In: Operations Management
A. Plan Risk Management is the process of defining how to conduct risk management activities for a project. As the project manager describes the content of the output which will be the risk management plan.
A risk management plan is a document that the project manager
prepares to anticipate the risk, assess the impact and determine
the risk response. There is also a risk assessment matrix.
The risk is "an uncertain event or situation that, if it does, has
a positive or negative effect on the project objectives." Risks are
present in every project and the project manager must constantly
assess the risks and plan accordingly. The risk management plan
includes an analysis of the risks that may have both high and low
impacts, as well as mitigation strategies to help the project avoid
disruptions if common problems occur. The risk management plan
should be reviewed periodically by the project team to avoid
analysis aging and not reflect the project's potential potential
risks.
Risks can come from a variety of sources, including financial
market uncertainties, threats of project failure (at any stage of
design, development, production, or life cycle), legal obligations,
credit risk, natural causes and risks. Deliberate catastrophe,
enemy attack, or event with unknown root causes or
unpredictability. There are two types of events, namely.
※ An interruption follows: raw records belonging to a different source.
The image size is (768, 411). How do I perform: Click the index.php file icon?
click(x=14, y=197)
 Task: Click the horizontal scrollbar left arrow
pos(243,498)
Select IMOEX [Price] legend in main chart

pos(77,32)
Negative
events can be classified as risk while positive events are
classified as opportunities. Risk management standards are
developed by various institutions, including the Institute of
Project Management, the National Institute of Standards and
Technology, the Social and Social Standards, and the ISO Standards.
Methods, definitions and objectives differ depending on whether the
risk management approach is in the context of project management,
security, engineering, industrial processes, financial portfolio,
practical assessment, or public health and safety.
Threat management strategies (uncertainty with negative
consequences) usually include avoiding threats, reducing negative
impacts or the possibility of transferring all or part of the
threat to other parties, and even preventing potential
repercussions. Or some or all of the actual effects of a particular
threat. . The opposite strategy can be used to respond to
opportunities (future states are uncertain with benefits).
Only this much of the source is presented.